RenB wrote:
gautham0615 wrote:
Why is option C wrong?
Say:
Income of people in Kuptala: [50,50,50,50... ,50, 10,10]
Income of people in Bahlton: [200,200,10,10] (Assuming only 4 people in Bahlton for simplicity)
Average income differs substantially as we can see.
Also lets assume that the people who are getting 10 as their income as in poverty.
The number of people in extreme poverty is the same in the two countries, but in Bahlton half the population is in extreme poverty. (Question says more than half, so I should have added another 10. But that doesn't really matter)

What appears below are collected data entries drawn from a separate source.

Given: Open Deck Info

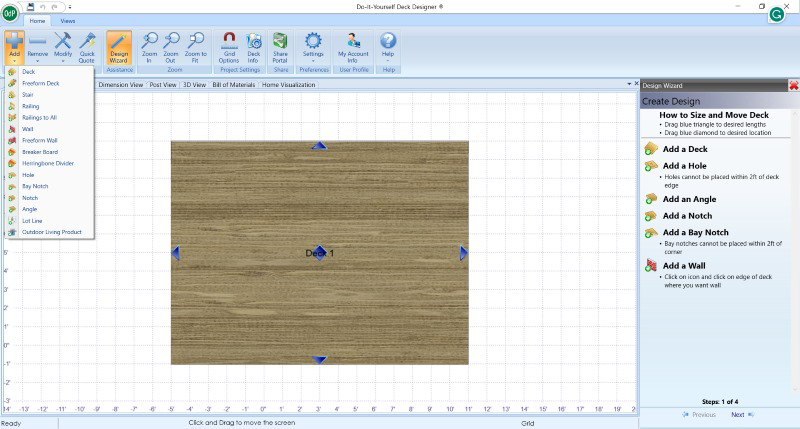Looking at the screenshot, I should tap(253, 45).
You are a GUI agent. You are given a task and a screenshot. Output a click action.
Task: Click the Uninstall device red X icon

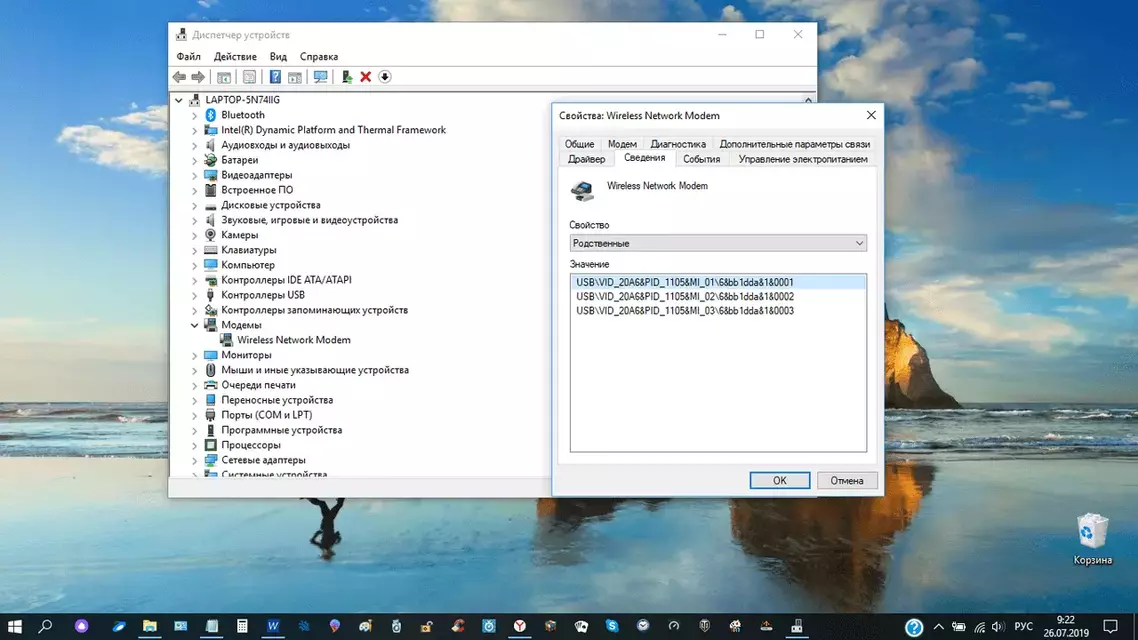(367, 77)
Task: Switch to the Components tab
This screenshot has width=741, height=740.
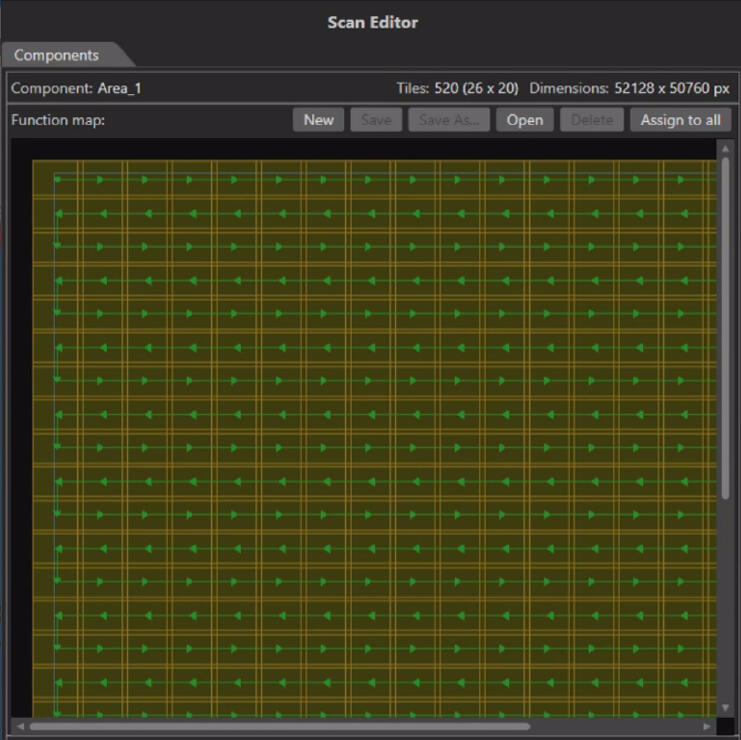Action: coord(57,56)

So one of claims need not be wrong because - It overlooks the possibility that the number of people in the two countries who live in poverty could be the same even though the percentages of the two populations that live in poverty differ markedly. And this is option C.
I applied the same reasoning. Is this reasoning incorrect @ experts-
KarishmaB ScottTargetTestPrep AjiteshArunYes it is incorrect because this logic incorporates the correct option (E) too.

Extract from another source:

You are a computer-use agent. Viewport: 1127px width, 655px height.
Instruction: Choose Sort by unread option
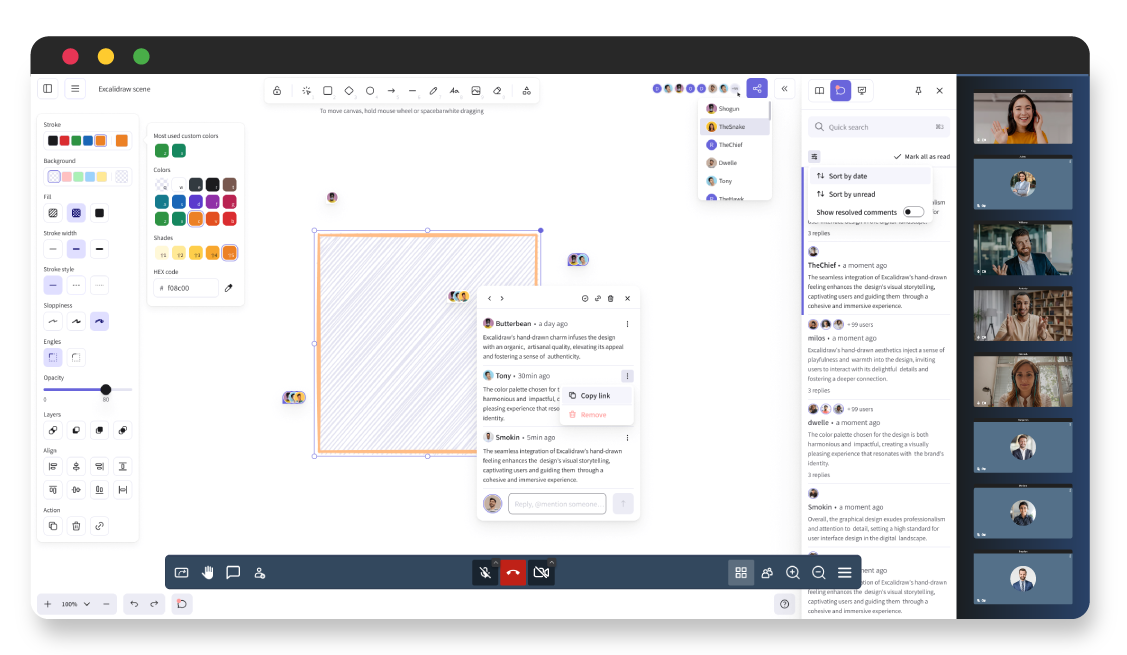(x=851, y=194)
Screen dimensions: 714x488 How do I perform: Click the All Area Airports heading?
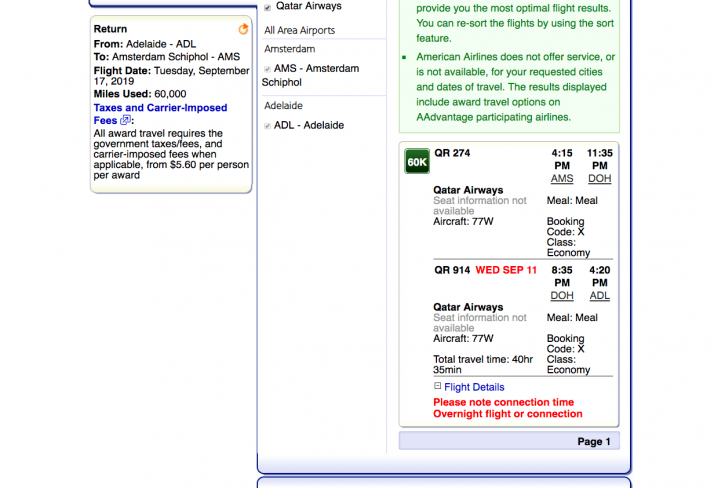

Income of people in Kuptala: [50,50,50,50... ,50, 10,10]
Income of people in Bahlton: [200,200,10,10]
You have made income of people in K much closer to the average than in B. (which is what option (E) suggests)
Why is the income in Bahlton 200, 200? If you are comparing just the number of people in poverty and the percentage of people on poverty, the others must all have an income of 50. This logic works because it incorporates (E) too. Can you do it without this distinction of 50 and 200?
But I can easily do it without this distinction of number of people and percentage of people in poverty
Income of people in Kuptala: [50,50,50,50... ,40, 10,10]
Income of people in Bahlton: [200,200, 200, 200, ... 10, 10, 10, 10,10]
All conditions met though number of people living in poverty is not the same in the two. So option (C) doesn't explain the paradox.